İdealist insanlar, idealleri uğrunda yeri geldiğinde hayatlarını bile seve seve verebilirler. Çünkü idealist insanlar kendilerini ideallerinden daha önemli görmezler. Aksine onlar için idealleri kendilerinden daha önemlidir. İdealistler kendilerini kömür, dava ve ideallerini ise elmas olarak görürler ve kömürü elmas uğrunda feda etmekten çekinmezler. Kazı elde etmek için tavuğu feda etmek doğru olur da elması elde etmek için kömürü feda etmek doğru olmaz mı? Elması kurtarmak için kömürü feda etmeyene akıllı denir mi? Kendilerini ideallerinden daha önemli görenler idealist sayılabilir mi?
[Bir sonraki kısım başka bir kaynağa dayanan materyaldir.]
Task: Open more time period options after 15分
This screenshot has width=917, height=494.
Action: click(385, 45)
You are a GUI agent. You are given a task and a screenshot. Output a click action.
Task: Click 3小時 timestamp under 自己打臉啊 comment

İdealleri uğrunda hayatını ortaya koyma ve hayatı küçümseme misalleri sahabede çok fazladır. Onlar kendi hayatlarını ve dünya nimetlerini değil Tevhid davasını tüm dünyaya yaymayı düşünüyor ve bu uğurda her şeyi göze alıyorlardı. Gemilerini yakmış olduklarından dolayıdır ki sahabe orduları kendilerinden çok güçlü orduları Allah’ın izni ile yeniyorlardı. Hatta İran Hükümdarı, sahabe ordusuna karşı Çin Hükümdarından yardım istemek zorunda kalmıştı. Çin Hükümdarı, gelen İran elçisinden İran ordularının asker ve at sayısı bakımından Müslümanlardan çok daha fazla olduğunu, buna rağmen mağlup olduklarını öğrenince İranlı elçiye:

“Komşu hükümdarların birbirlerine yardım ettiğini biliyorum. Sizi memleketinizden çıkaran adamların vasıflarını anlat da nasıl insanlar olduklarını öğreneyim. Çünkü onlar az oldukları hâlde, sizin gibi büyük bir devleti bu şekilde perişan edip yurdundan çıkarmasında bir hikmet olsa gerek. Herhalde onların iyi, sizin ise kötü bir tarafınız vardır ki böyle oluyor” dedi. Sonra Çin İmparatoru elçiye: “Sözlerinde duruyorlar mı?” diye sordu.

Elçi: “Evet” dedi.

İmparator: “Liderlerine itaatleri nasıldır?” diye sordu.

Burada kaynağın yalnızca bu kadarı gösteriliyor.